Die Alejandro Selkirk Insel (span. Isla Alejandro Selkirk, früher Isla Más Afuera, Insel weiter weg) gehört zu den Juan-Fernández-Inseln im südlichen Pazifik. Die Insel ist 44,6 Quadratkilometer groß und liegt 160 Kilometer westlich von Isla Robinsón Crusoe, der Insel, auf der Alexander Selkirk vier Jahre und vier Monate lebte. Die Alejandro Selkirk Insel hatte das Vorbild für den literarischen Robinson Crusoe wohl nie betreten.

Die Alejandro Selkirk ist die westlichste und zweitgrößte Insel der Juan-Fernandez-Inseln.

Die Insel ist 10,4 Kilometer lang. An der Ostküste war früher eine Strafkolonie eingerichtet. Diese war von 1909 bis 1930 in Betrieb. Zunächst waren dort wohl 190 Sträflinge untergebracht worden, von 1927 bis 1930 wurden hier etwa 160 politische Gefangene untergebracht.

Die höchste Erhebung der Alejandro Selkirk Insel liegt 1329 Meter über dem Meeresspiegel und ist damit hoch genug um den Luftstrom in großen Höhen zu stören. Das führt zu auffälligen Karman-Wirbeln, die vom Weltraum aus gesehen werden können.

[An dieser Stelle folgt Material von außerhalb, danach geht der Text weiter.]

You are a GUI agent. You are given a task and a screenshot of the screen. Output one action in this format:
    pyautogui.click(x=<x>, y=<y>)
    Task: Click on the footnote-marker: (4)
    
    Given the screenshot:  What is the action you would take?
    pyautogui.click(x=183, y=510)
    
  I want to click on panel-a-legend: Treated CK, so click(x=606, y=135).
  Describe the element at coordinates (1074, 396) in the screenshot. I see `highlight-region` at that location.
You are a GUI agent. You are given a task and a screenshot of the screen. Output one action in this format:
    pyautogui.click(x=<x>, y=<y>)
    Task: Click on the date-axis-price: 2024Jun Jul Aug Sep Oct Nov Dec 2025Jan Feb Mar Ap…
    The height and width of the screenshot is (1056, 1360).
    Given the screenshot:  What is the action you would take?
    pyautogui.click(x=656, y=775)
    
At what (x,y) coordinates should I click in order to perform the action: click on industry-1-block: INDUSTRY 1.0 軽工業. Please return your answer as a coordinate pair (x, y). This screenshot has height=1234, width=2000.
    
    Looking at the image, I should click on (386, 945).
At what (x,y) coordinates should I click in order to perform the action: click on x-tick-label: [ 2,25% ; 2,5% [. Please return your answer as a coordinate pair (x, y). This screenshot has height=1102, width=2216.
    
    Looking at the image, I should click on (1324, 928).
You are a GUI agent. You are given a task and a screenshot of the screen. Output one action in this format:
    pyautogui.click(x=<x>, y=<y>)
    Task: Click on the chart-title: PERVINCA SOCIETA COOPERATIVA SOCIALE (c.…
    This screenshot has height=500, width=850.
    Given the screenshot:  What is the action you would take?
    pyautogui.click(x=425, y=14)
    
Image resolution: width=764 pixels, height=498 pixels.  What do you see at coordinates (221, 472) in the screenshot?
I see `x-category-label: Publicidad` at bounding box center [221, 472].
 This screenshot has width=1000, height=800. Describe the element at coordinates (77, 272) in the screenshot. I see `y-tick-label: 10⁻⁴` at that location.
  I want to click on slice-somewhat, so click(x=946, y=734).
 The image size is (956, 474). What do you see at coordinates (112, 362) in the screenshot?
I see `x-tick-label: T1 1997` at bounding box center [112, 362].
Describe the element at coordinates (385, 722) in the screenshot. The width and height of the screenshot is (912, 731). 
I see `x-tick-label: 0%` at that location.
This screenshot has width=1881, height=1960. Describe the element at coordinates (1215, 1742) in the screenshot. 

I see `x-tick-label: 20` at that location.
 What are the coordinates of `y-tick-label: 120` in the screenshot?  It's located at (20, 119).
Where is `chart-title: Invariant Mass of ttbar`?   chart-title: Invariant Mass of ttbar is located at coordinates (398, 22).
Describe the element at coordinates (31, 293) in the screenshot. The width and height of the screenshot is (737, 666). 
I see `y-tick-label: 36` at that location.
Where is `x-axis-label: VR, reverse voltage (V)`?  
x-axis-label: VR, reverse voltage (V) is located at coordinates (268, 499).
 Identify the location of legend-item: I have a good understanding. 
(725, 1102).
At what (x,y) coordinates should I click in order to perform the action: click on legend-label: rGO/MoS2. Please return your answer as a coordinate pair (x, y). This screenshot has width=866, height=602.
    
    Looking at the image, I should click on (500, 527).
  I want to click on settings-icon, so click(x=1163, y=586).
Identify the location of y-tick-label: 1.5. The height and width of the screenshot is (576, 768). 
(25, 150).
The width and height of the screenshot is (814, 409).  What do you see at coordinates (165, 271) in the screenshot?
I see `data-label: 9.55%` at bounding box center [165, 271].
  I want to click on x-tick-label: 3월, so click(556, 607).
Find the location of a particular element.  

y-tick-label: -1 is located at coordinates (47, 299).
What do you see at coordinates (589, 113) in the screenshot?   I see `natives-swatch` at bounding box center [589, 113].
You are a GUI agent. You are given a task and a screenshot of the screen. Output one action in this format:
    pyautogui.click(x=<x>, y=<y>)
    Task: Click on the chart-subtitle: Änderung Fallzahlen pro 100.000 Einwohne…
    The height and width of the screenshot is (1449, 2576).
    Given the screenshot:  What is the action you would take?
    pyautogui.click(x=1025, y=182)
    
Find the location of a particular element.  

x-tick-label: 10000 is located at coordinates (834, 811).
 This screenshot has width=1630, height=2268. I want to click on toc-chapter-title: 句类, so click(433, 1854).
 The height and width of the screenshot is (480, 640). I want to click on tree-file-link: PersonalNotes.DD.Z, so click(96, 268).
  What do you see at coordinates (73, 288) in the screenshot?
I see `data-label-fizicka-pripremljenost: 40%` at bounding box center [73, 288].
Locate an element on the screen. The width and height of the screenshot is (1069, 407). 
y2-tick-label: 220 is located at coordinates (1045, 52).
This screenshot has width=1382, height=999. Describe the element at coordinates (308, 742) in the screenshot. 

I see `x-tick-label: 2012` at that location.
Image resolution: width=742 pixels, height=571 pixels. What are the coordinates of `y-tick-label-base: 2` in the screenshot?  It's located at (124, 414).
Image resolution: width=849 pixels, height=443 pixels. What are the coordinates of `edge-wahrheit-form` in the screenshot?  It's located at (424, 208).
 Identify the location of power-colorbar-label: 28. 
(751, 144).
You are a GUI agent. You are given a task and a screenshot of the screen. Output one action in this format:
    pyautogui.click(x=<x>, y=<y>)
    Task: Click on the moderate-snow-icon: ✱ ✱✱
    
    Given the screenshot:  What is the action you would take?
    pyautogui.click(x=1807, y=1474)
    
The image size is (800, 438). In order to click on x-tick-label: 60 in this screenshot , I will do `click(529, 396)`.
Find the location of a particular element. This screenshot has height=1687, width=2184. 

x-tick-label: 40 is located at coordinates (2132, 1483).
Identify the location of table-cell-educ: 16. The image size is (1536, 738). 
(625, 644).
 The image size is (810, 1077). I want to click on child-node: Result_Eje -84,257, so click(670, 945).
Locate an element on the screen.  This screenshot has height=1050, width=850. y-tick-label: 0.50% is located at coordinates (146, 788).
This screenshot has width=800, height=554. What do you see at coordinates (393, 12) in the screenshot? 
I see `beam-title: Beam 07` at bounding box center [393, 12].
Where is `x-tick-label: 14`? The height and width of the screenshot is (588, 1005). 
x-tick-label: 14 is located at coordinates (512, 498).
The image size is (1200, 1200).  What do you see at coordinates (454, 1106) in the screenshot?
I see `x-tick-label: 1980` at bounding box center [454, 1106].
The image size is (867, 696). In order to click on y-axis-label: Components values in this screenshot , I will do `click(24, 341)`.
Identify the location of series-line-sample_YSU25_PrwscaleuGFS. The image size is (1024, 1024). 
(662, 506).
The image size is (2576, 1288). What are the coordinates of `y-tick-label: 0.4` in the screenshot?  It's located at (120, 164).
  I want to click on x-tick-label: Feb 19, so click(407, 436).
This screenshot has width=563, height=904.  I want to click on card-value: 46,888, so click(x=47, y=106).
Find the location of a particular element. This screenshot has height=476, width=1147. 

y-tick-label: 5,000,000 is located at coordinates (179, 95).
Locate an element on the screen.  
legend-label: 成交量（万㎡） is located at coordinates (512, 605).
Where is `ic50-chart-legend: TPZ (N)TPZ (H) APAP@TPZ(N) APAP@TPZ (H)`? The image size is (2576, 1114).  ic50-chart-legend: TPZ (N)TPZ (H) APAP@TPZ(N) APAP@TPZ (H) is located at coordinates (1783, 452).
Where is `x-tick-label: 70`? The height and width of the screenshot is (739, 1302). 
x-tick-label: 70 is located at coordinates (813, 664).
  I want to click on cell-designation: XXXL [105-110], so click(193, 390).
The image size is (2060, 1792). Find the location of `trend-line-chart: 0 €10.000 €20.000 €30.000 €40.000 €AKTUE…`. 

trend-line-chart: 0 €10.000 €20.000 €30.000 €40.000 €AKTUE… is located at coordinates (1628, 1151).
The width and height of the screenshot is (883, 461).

Alejandro Selkirk Insel Namen

Der heutige Name der Insel geht auf den schottischen Seemann Alexander Selkirk zurück, der 1704 auf der etwa 160 km östlich der Isla Alejandro Selkirk gelegenen, heute Robinsón Crusoe genannten, Insel ausgesetzt wurde. Sein Schicksal diente dem Schriftsteller Daniel Defoe als Vorlage für seinen weltberühmten Roman Robinson Crusoe. Als die in Selkirk's Island umbenannte Nachbarinsel in Robinson-Crusoe-Insel unbenannt wurde, erhielt die westlich gelegene Insel Más Afuera den Namen des ausgesetzten Seemannes.